Sunrise on the Lower Colorado River Backwater, Arizona

I have a love-hate relationship with BLM (Bureau of Land Management) lands.  I love the opportunities for dispersed camping and the dog-friendliness.  We have so much federal land in Arizona, and to me it looks like so many more places to explore.



On the other hand, lots of these areas ("resources" in fedspeak) have been overtaken by what I call redneck use.  I had that sense in the recently established Agua Fria National Monument north of us and in areas east of the Phoenix Metropolitan center.



I squeezed in a couple of nights with my friend Maria Langer last week in the BLM area south of Interstate 10 at Ehrenberg.  We were camped adjacent to the Colorado River and some lovely backwater areas.  The coyote and owl songs were delightful and the smell of the river brings back memories of the Grand Canyon's inner gorge.


Sunrise on the Lower Colorado River Backwater, Arizona
The sunrise on the last morning was breathtaking.



Sounds good, doesn't it?  Unfortunately I awoke from a nap to find someone camping too close to us really, for proper camping etiquette.  He was running his generator.  I asked him not to and he seemed amenable but he was gone when I got back from my evening shoot.  I don't feel too badly; he had lots of other spots to choose from.

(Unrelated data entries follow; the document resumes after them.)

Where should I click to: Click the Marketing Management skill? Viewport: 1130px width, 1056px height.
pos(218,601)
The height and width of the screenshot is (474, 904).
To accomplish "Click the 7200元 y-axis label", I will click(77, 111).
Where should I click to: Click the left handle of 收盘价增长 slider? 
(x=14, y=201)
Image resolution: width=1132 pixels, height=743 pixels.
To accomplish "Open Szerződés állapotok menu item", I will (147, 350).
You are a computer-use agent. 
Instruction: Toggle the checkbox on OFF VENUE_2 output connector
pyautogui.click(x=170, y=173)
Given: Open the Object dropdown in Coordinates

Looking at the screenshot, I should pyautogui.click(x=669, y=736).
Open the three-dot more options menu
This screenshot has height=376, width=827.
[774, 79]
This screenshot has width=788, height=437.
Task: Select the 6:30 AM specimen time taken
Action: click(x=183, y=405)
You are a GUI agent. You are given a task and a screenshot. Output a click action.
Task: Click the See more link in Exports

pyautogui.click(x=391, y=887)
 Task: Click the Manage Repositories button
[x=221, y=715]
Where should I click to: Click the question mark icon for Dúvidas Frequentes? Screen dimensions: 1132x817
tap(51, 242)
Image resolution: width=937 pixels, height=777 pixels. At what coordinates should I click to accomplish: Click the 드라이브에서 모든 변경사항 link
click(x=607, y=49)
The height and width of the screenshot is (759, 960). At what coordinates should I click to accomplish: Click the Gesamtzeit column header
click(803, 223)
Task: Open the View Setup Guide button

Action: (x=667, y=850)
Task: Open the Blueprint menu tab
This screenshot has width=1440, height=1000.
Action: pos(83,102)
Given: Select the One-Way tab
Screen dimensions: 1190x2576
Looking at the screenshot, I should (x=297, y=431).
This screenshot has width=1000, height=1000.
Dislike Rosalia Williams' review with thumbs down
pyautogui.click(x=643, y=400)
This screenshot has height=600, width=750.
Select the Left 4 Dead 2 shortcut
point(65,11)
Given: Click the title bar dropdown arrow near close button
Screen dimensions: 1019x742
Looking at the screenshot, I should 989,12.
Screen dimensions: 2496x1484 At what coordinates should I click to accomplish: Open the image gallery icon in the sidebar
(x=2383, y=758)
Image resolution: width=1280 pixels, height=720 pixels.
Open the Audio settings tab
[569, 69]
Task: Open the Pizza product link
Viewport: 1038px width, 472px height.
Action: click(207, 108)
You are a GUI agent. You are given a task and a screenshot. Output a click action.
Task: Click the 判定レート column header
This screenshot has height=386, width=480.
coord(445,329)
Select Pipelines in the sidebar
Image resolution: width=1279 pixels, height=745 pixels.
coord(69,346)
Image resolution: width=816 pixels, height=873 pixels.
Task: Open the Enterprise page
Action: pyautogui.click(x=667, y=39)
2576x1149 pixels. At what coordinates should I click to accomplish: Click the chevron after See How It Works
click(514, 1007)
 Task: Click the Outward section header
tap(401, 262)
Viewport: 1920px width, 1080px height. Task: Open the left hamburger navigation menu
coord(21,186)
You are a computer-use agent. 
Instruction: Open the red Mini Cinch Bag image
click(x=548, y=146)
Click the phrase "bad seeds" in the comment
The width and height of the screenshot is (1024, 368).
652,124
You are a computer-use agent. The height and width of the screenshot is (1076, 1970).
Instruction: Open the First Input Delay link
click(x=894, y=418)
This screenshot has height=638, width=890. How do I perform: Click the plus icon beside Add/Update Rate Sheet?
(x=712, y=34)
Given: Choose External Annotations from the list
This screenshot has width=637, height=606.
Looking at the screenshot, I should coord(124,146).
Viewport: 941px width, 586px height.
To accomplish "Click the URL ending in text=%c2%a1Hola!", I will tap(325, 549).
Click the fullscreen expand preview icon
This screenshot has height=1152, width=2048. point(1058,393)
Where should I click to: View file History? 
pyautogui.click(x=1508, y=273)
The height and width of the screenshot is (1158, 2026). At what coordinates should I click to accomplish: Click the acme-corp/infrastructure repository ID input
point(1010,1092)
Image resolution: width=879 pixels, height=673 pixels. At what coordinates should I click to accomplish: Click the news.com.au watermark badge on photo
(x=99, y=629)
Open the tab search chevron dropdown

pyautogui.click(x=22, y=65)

The Damage.  Maria Langer Photos
 
In addition to noise, there's a shocking amount of trash.  Maria includes clean-up in her stay there, bless her, but it's overwhelming.  As if that weren't enough, the dead-end road near us had barriers to prevent folks from going nose-down into the inlet.  Some genius had decided to push or pull these out of the ground, with their monster truck no doubt.  Some other mental giants (or maybe the same bud light dudes) had deposited a heap of fireworks leavings, perhaps for their redneck New Year’s Eve.


ATV Tracks
Finally, there are ATV tracks through the riparian grasses all around the backwater behind our camp.  Really, some judgement is required when driving these vehicles in wild lands.



 I understand that BLM, like the Park Service, is frightfully understaffed.  They couldn't possibly stay on top of all of this.  I wonder sometimes whether they've just given up on some of these overused areas, figuring that they'll never recover.  I’m saddened by the loss.


First Light, Lower Colorado River Backwater, AZ
I imagine I'll be back, with a kayak perhaps, and a whole lot of trash bags.

More form the trip are in the Winter 2016-17 Gallery on the website.